→ Job item
Rewrite the entries below, replacing every "Identify the location of" with "Find the position of" and keeping everything else the same.

[Dataset entries]
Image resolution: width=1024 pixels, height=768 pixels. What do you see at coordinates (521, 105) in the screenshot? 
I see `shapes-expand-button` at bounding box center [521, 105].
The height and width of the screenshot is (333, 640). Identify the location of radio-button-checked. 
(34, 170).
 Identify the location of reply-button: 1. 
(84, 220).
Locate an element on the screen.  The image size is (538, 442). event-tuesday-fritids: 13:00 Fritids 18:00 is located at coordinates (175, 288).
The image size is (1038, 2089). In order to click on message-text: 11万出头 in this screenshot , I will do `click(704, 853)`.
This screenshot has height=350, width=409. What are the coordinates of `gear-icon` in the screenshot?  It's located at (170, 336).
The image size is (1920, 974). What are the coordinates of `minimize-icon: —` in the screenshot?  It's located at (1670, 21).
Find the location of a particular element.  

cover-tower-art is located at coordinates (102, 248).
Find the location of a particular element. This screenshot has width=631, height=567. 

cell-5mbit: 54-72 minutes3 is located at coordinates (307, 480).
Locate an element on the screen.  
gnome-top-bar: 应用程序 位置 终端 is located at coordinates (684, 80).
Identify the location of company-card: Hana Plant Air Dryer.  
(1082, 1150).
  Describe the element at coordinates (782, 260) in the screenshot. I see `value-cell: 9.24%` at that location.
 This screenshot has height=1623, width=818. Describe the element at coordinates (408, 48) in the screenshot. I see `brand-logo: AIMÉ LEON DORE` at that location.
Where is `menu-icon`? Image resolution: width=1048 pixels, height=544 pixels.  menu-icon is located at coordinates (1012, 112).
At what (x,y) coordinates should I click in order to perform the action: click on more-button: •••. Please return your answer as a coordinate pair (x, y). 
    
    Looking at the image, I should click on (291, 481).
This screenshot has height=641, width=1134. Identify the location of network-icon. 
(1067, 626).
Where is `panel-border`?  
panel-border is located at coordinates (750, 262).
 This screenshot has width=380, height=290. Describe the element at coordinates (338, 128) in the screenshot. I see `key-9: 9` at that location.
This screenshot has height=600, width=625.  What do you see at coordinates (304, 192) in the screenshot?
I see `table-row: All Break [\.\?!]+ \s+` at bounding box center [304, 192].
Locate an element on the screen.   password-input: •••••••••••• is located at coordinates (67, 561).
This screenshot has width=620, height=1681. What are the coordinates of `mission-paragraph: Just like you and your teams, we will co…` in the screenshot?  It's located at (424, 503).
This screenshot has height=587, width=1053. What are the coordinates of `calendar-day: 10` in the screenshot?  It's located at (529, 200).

→ Solution to the exercise
Image resolution: width=1024 pixels, height=768 pixels. What do you see at coordinates (521, 105) in the screenshot? 
I see `shapes-expand-button` at bounding box center [521, 105].
The height and width of the screenshot is (333, 640). Find the position of radio-button-checked. 
(34, 170).
 Find the position of reply-button: 1. 
(84, 220).
Locate an element on the screen.  The image size is (538, 442). event-tuesday-fritids: 13:00 Fritids 18:00 is located at coordinates (175, 288).
The image size is (1038, 2089). In order to click on message-text: 11万出头 in this screenshot , I will do `click(704, 853)`.
This screenshot has height=350, width=409. What are the coordinates of `gear-icon` in the screenshot?  It's located at (170, 336).
The image size is (1920, 974). What are the coordinates of `minimize-icon: —` in the screenshot?  It's located at (1670, 21).
Find the location of a particular element.  

cover-tower-art is located at coordinates (102, 248).
Find the location of a particular element. This screenshot has width=631, height=567. 

cell-5mbit: 54-72 minutes3 is located at coordinates (307, 480).
Locate an element on the screen.  
gnome-top-bar: 应用程序 位置 终端 is located at coordinates (684, 80).
Find the position of company-card: Hana Plant Air Dryer.  
(1082, 1150).
  Describe the element at coordinates (782, 260) in the screenshot. I see `value-cell: 9.24%` at that location.
 This screenshot has height=1623, width=818. Describe the element at coordinates (408, 48) in the screenshot. I see `brand-logo: AIMÉ LEON DORE` at that location.
Where is `menu-icon`? Image resolution: width=1048 pixels, height=544 pixels.  menu-icon is located at coordinates (1012, 112).
At what (x,y) coordinates should I click in order to perform the action: click on more-button: •••. Please return your answer as a coordinate pair (x, y). 
    
    Looking at the image, I should click on (291, 481).
This screenshot has height=641, width=1134. Find the position of network-icon. 
(1067, 626).
Where is `panel-border`?  
panel-border is located at coordinates (750, 262).
 This screenshot has width=380, height=290. Describe the element at coordinates (338, 128) in the screenshot. I see `key-9: 9` at that location.
This screenshot has height=600, width=625.  What do you see at coordinates (304, 192) in the screenshot?
I see `table-row: All Break [\.\?!]+ \s+` at bounding box center [304, 192].
Locate an element on the screen.   password-input: •••••••••••• is located at coordinates (67, 561).
This screenshot has width=620, height=1681. What are the coordinates of `mission-paragraph: Just like you and your teams, we will co…` in the screenshot?  It's located at (424, 503).
This screenshot has height=587, width=1053. What are the coordinates of `calendar-day: 10` in the screenshot?  It's located at (529, 200).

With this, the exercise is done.